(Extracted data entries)
################

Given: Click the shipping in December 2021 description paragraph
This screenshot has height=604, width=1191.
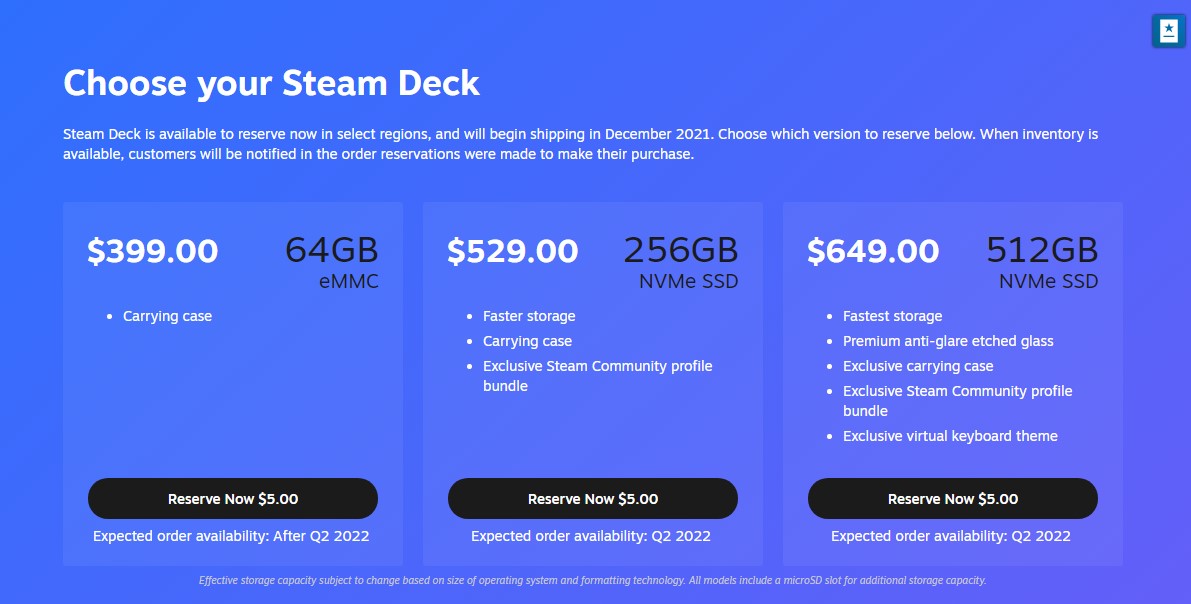Looking at the screenshot, I should coord(580,144).
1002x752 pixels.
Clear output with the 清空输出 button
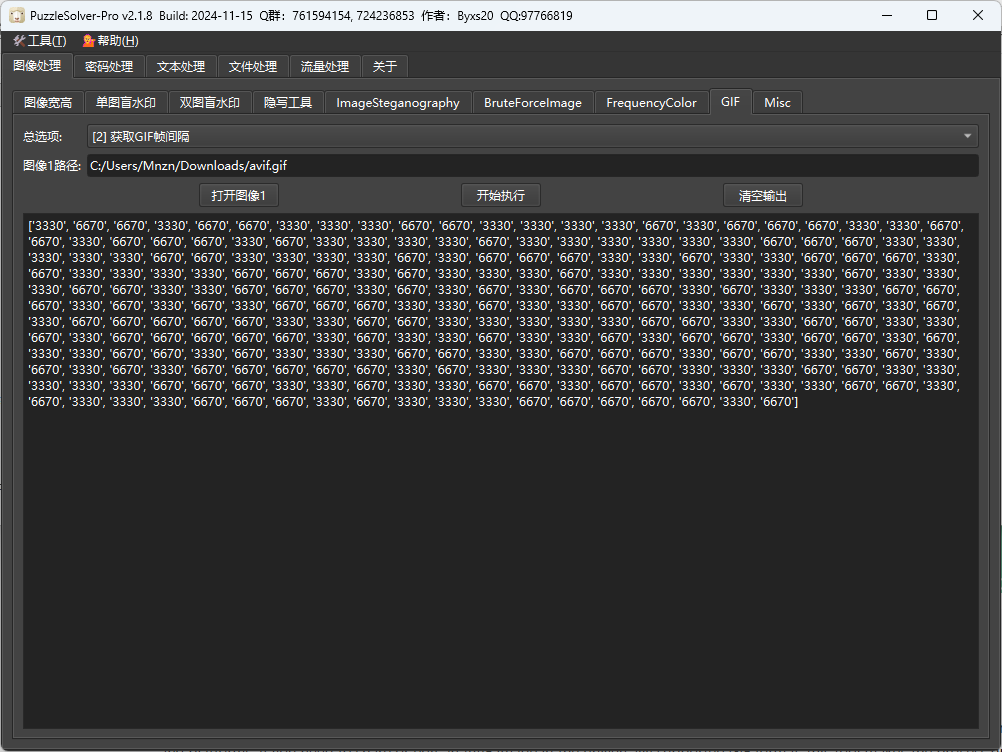(x=763, y=195)
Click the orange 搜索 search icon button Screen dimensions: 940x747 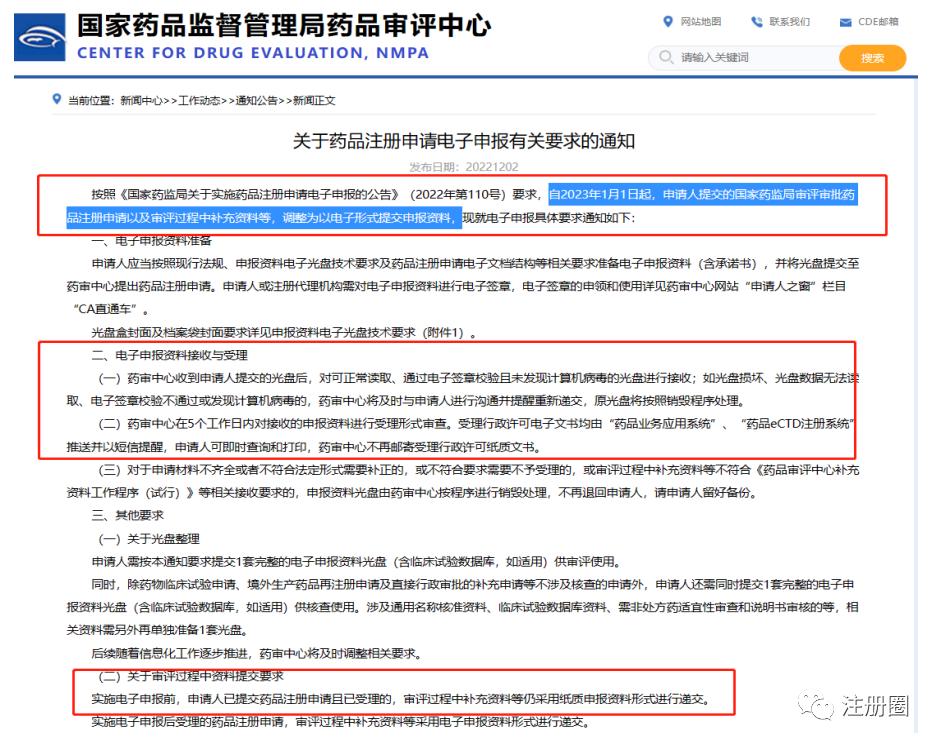[871, 59]
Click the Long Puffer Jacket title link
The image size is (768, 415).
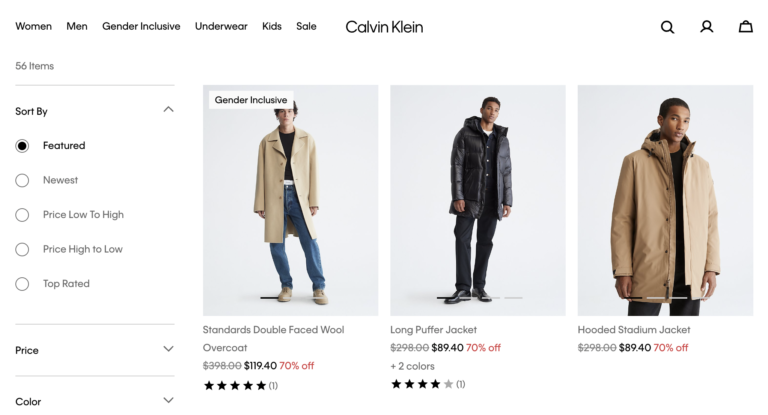pos(433,330)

################

Aim of the exercise: Nothing but the lines from the one containing "Click the Long Puffer Jacket title link" to the last line of the records should be returned, exactly as they appear and without pictures.

Exercise output:
Click the Long Puffer Jacket title link
The image size is (768, 415).
pos(433,330)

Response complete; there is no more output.